> DIRECTIONS FOR THIS TASK:
Upon reaching the line that contains "Toggle the shy switch on DROP SHADOW layer" in the records below, begin repeating every line exactly through the last one, skipping pictures.
────
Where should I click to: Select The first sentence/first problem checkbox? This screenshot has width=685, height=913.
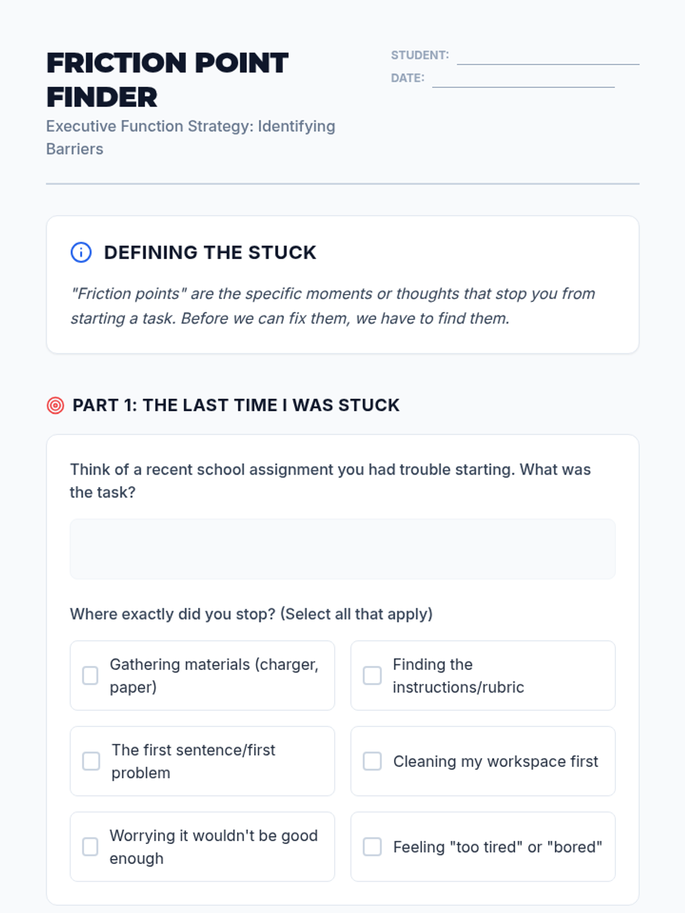pos(91,761)

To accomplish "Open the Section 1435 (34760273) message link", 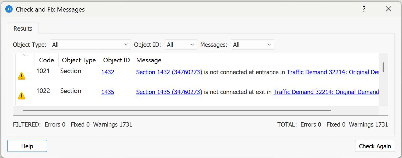I will click(169, 92).
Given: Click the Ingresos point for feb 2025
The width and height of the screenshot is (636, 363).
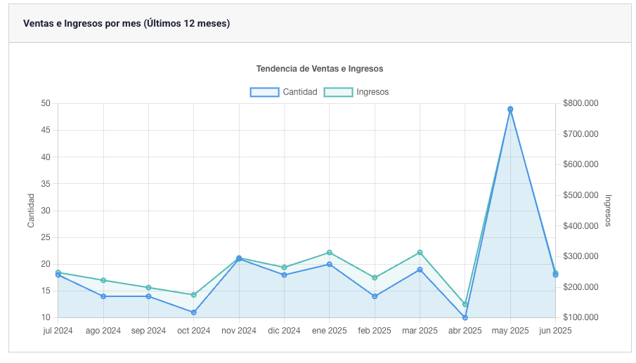Looking at the screenshot, I should 375,278.

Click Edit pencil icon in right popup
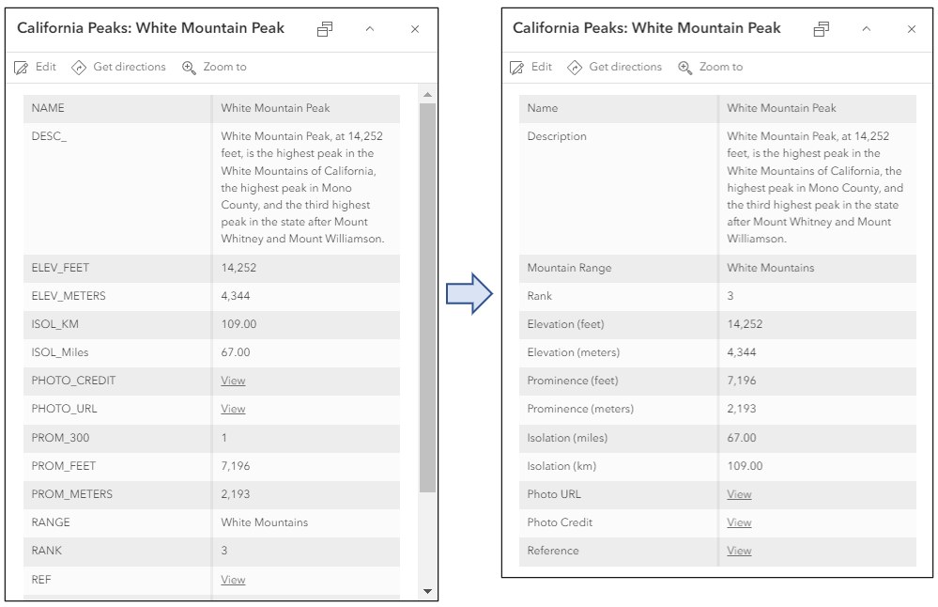(516, 68)
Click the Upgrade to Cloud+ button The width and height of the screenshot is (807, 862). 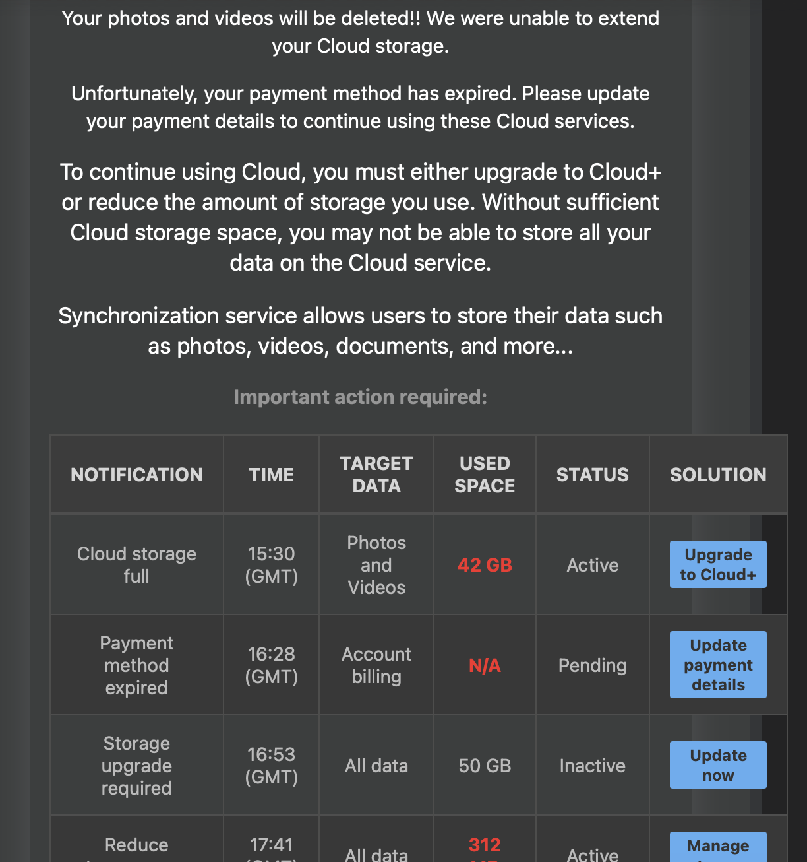(x=718, y=565)
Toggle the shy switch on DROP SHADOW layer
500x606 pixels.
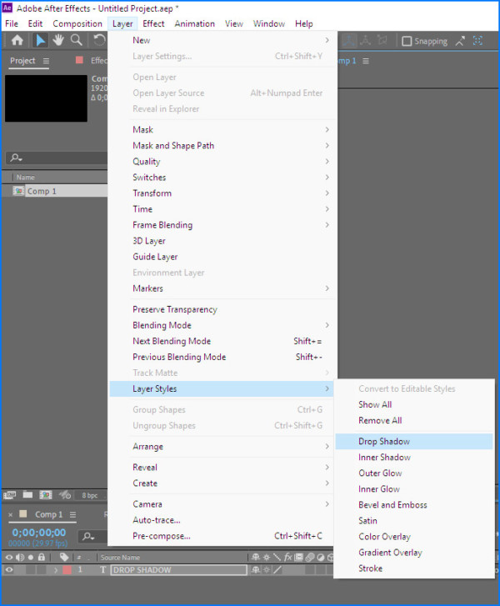(x=256, y=570)
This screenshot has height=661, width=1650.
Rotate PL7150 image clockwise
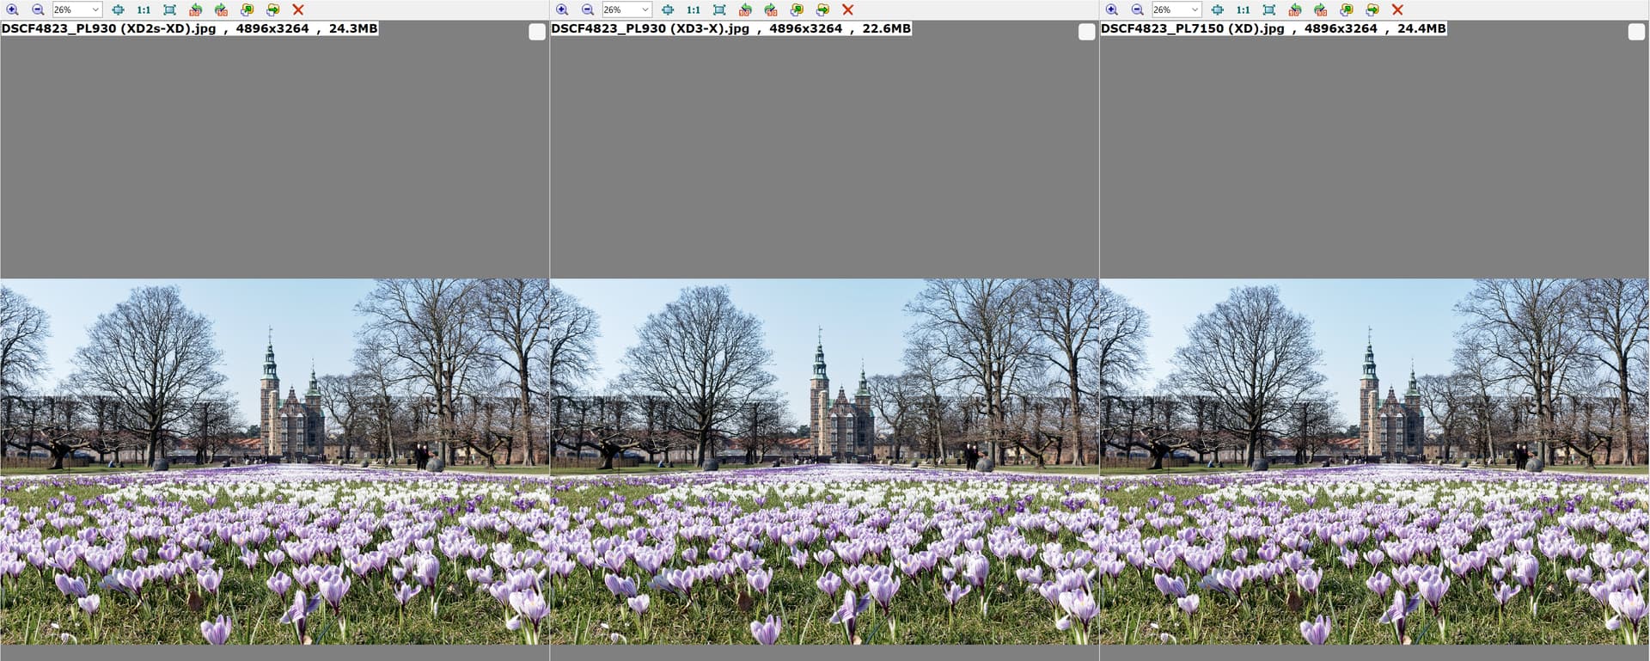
────
> ANSWER:
Toggle the shy switch on DROP SHADOW layer
500x606 pixels.
(x=256, y=570)
This screenshot has height=661, width=1650.
Rotate PL7150 image clockwise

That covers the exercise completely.